LITTLE ROCK — The Arkansas chapter of the American Civil Liberties Union on Thursday denounced a 90-day extension that four Northwest Arkansas law enforcement agencies received to enforce federal immigration laws.

The ACLU accused Arkansas agencies and others nationwide of using the program administered by the federal Department of Homeland Security’s Immigration and Customs Enforcement to arrest law abiding immigrants, not the "worst of the worst" criminals that the program purports to identify and deport.

The Benton and Washington County sheriff’s offices and the Rogers and Fayetteville police departments participate in the the program, which has been in place since 2007 and was set to expire September 30.

"Immigrants have reported that local police are targeting anyone who may be an immigrant, and are policing markets, churches and areas of town frequented by Hispanic or Latino populations for immigration, and not criminal issues," said Rita Sklar, executive director of the Arkansas ACLU.

"This is offensive to American values and undermines immigrants’ trust in local law enforcement and the American rule of law," she said, adding that the government has also "undermined the trust of the American people by making no attempt to address with local police the disconnect between the program’s stated purpose and the realities of its enforcement."

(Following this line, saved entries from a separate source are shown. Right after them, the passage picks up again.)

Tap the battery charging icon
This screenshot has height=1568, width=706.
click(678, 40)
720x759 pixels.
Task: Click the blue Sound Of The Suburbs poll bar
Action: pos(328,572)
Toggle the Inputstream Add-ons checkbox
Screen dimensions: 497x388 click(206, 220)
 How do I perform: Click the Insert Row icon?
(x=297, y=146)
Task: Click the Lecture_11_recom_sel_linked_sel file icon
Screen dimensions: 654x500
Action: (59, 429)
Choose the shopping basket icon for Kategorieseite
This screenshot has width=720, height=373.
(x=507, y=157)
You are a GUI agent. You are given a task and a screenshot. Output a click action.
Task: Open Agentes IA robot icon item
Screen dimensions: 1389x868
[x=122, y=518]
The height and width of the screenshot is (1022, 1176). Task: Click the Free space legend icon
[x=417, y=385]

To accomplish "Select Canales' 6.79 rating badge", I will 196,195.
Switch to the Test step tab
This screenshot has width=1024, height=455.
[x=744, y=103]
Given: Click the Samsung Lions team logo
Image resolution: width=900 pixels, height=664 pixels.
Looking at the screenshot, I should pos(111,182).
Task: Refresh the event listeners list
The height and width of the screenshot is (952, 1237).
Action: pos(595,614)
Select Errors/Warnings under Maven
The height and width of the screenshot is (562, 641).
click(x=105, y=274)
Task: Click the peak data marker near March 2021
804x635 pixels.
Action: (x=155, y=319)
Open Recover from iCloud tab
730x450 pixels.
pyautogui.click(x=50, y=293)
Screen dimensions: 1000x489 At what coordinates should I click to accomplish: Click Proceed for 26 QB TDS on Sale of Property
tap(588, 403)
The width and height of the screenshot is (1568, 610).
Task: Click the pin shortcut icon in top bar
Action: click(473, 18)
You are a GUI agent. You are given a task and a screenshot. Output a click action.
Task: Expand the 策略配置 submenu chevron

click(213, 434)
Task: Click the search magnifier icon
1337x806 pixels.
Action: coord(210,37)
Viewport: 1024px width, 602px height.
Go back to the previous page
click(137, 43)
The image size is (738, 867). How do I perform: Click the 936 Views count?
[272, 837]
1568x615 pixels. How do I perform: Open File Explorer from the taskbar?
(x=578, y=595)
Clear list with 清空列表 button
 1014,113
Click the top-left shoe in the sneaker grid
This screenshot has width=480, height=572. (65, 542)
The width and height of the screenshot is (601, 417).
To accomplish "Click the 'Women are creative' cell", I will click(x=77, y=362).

Representatives of the four local law enforcement agencies in Arkansas did not immediately return calls seeking comment Thursday.

Sklar noted the program has been criticized by the Homeland Security’s inspector general and denounced by civil rights groups for promoting racial profiling of Latinos in particular.

She referred to ICE data for Arkansas showing that 62 percent of those apprehended in the program in the state either have no criminal record or are accused of misdemeanors or citation-level offenses.